[Saved data entries]
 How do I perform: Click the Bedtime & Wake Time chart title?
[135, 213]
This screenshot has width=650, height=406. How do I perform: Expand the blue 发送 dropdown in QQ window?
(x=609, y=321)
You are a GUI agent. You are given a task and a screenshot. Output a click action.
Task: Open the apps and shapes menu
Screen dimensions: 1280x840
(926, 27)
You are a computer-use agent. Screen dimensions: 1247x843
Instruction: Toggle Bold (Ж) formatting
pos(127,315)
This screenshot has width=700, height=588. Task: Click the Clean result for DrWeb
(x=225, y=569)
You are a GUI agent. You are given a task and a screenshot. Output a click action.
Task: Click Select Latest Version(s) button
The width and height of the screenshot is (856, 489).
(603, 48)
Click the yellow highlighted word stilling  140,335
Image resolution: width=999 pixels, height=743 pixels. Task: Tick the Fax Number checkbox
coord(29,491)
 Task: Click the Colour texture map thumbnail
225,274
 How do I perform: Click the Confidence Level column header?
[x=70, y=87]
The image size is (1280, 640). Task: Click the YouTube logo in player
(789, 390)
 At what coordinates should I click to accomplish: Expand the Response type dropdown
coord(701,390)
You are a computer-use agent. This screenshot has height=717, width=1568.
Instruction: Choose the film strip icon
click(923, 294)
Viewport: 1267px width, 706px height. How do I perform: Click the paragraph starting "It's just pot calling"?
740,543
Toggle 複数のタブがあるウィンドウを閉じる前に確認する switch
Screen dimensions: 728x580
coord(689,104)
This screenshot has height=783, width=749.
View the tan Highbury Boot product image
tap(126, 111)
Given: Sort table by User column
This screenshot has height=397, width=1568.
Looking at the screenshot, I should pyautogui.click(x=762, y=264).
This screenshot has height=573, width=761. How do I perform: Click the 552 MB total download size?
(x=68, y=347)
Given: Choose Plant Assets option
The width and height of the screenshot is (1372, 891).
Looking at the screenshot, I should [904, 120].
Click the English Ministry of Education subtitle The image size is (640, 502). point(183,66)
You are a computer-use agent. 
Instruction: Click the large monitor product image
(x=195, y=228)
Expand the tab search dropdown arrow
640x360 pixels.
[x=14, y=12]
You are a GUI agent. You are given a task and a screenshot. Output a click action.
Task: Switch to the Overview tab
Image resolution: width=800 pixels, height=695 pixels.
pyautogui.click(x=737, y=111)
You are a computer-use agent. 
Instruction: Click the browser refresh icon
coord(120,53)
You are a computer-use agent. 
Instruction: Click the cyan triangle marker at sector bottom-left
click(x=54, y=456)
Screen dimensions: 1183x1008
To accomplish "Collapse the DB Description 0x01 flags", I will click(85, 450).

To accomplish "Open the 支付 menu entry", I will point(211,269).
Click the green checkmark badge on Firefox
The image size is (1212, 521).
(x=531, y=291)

* _Your task_
Quote each line of the data above exactly as written.

* _Answer box_
 How do I perform: Click the Bedtime & Wake Time chart title?
[135, 213]
This screenshot has width=650, height=406. How do I perform: Expand the blue 发送 dropdown in QQ window?
(x=609, y=321)
You are a GUI agent. You are given a task and a screenshot. Output a click action.
Task: Open the apps and shapes menu
Screen dimensions: 1280x840
(926, 27)
You are a computer-use agent. Screen dimensions: 1247x843
Instruction: Toggle Bold (Ж) formatting
pos(127,315)
This screenshot has width=700, height=588. Task: Click the Clean result for DrWeb
(x=225, y=569)
You are a GUI agent. You are given a task and a screenshot. Output a click action.
Task: Click Select Latest Version(s) button
The width and height of the screenshot is (856, 489).
(603, 48)
Click the yellow highlighted word stilling  140,335
Image resolution: width=999 pixels, height=743 pixels. Task: Tick the Fax Number checkbox
coord(29,491)
 Task: Click the Colour texture map thumbnail
225,274
 How do I perform: Click the Confidence Level column header?
[x=70, y=87]
The image size is (1280, 640). Task: Click the YouTube logo in player
(789, 390)
 At what coordinates should I click to accomplish: Expand the Response type dropdown
coord(701,390)
You are a computer-use agent. This screenshot has height=717, width=1568.
Instruction: Choose the film strip icon
click(923, 294)
Viewport: 1267px width, 706px height. How do I perform: Click the paragraph starting "It's just pot calling"?
740,543
Toggle 複数のタブがあるウィンドウを閉じる前に確認する switch
Screen dimensions: 728x580
coord(689,104)
This screenshot has height=783, width=749.
View the tan Highbury Boot product image
tap(126, 111)
Given: Sort table by User column
This screenshot has height=397, width=1568.
Looking at the screenshot, I should pyautogui.click(x=762, y=264).
This screenshot has height=573, width=761. How do I perform: Click the 552 MB total download size?
(x=68, y=347)
Given: Choose Plant Assets option
The width and height of the screenshot is (1372, 891).
Looking at the screenshot, I should [904, 120].
Click the English Ministry of Education subtitle The image size is (640, 502). point(183,66)
You are a computer-use agent. 
Instruction: Click the large monitor product image
(x=195, y=228)
Expand the tab search dropdown arrow
640x360 pixels.
[x=14, y=12]
You are a GUI agent. You are given a task and a screenshot. Output a click action.
Task: Switch to the Overview tab
Image resolution: width=800 pixels, height=695 pixels.
pyautogui.click(x=737, y=111)
You are a computer-use agent. 
Instruction: Click the browser refresh icon
coord(120,53)
You are a computer-use agent. 
Instruction: Click the cyan triangle marker at sector bottom-left
click(x=54, y=456)
Screen dimensions: 1183x1008
To accomplish "Collapse the DB Description 0x01 flags", I will click(85, 450).

To accomplish "Open the 支付 menu entry", I will point(211,269).
Click the green checkmark badge on Firefox
The image size is (1212, 521).
(x=531, y=291)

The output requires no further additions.